● **Task requirements**:
Present the data once more in exactly its original form.
[[ Source data open ]]
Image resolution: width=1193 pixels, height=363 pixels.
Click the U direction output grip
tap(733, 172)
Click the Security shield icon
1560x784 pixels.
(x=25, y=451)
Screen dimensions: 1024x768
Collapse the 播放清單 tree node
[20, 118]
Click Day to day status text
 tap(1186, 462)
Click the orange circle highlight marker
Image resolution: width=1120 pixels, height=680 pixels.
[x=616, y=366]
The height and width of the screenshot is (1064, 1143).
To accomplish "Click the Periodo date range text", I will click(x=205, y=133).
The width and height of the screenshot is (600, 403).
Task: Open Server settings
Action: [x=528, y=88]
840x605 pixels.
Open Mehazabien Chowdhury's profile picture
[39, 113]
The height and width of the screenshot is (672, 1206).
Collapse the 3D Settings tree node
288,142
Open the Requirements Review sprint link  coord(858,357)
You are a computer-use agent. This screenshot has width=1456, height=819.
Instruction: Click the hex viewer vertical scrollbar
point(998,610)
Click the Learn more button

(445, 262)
[[ Source data closed ]]
● **Task answer**:
Image resolution: width=1193 pixels, height=363 pixels.
Click the U direction output grip
tap(733, 172)
Click the Security shield icon
1560x784 pixels.
(x=25, y=451)
Screen dimensions: 1024x768
Collapse the 播放清單 tree node
[20, 118]
Click Day to day status text
 tap(1186, 462)
Click the orange circle highlight marker
Image resolution: width=1120 pixels, height=680 pixels.
[x=616, y=366]
The height and width of the screenshot is (1064, 1143).
To accomplish "Click the Periodo date range text", I will click(x=205, y=133).
The width and height of the screenshot is (600, 403).
Task: Open Server settings
Action: [x=528, y=88]
840x605 pixels.
Open Mehazabien Chowdhury's profile picture
[39, 113]
The height and width of the screenshot is (672, 1206).
Collapse the 3D Settings tree node
288,142
Open the Requirements Review sprint link  coord(858,357)
You are a computer-use agent. This screenshot has width=1456, height=819.
Instruction: Click the hex viewer vertical scrollbar
point(998,610)
Click the Learn more button

(445, 262)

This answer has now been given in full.